Wednesday, May 16, 2007
The Impact of Sarbanes-Oxley Act
What changes can be expected from this new legislation?
In response to the almost daily reports of greed, corruption, fraud and opulence plaguing the top echelons of corporate America, President Bush signed into law the Sarbanes-Oxley Act of 2002 (the "Act"). The intended consequence of the Act is to increase the reliability and accuracy of corporate reporting, accounting and audit practices. Public perception places the blame on rich executive compensation packages and weak governance standards. L&A sees the impact of the Act in three main areas: increased executive compensation, elimination of executive loans, and continued conflicting interests among the Big 4 auditors and consultants.

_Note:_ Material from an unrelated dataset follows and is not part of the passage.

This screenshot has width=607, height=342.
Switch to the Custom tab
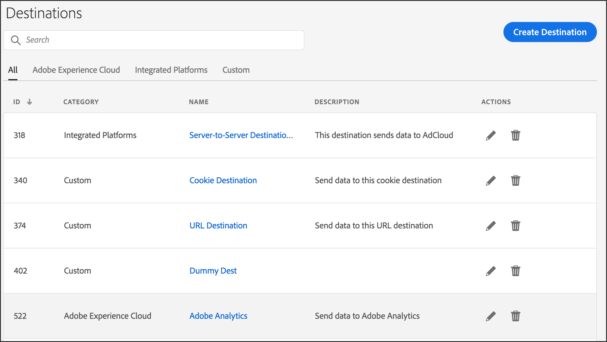(x=236, y=70)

The full impact of the Act on executive compensation is not yet known; however, following the economic principle of risk-reward, L&A believes there are significant implications of this Act related to executive and board of director compensation. This legislation requires the CEO and CFO to take personal responsibility for the accuracy of the financial reports, with heightened penalties for misstatements. Through legislation, the risks associated with these executive and director positions have grown considerably, as evidenced by the rise in premiums for Director and Officer liability insurance, as well as auditor fees. As a logical result, the rewards will follow; and the compensation packages for the CEO, CFO, and directors will increase further. Additionally, the CEO and CFO positions have now been placed on equal playing ground due to their equal risks; the compensation for these positions may become more closely aligned with each other than in the past.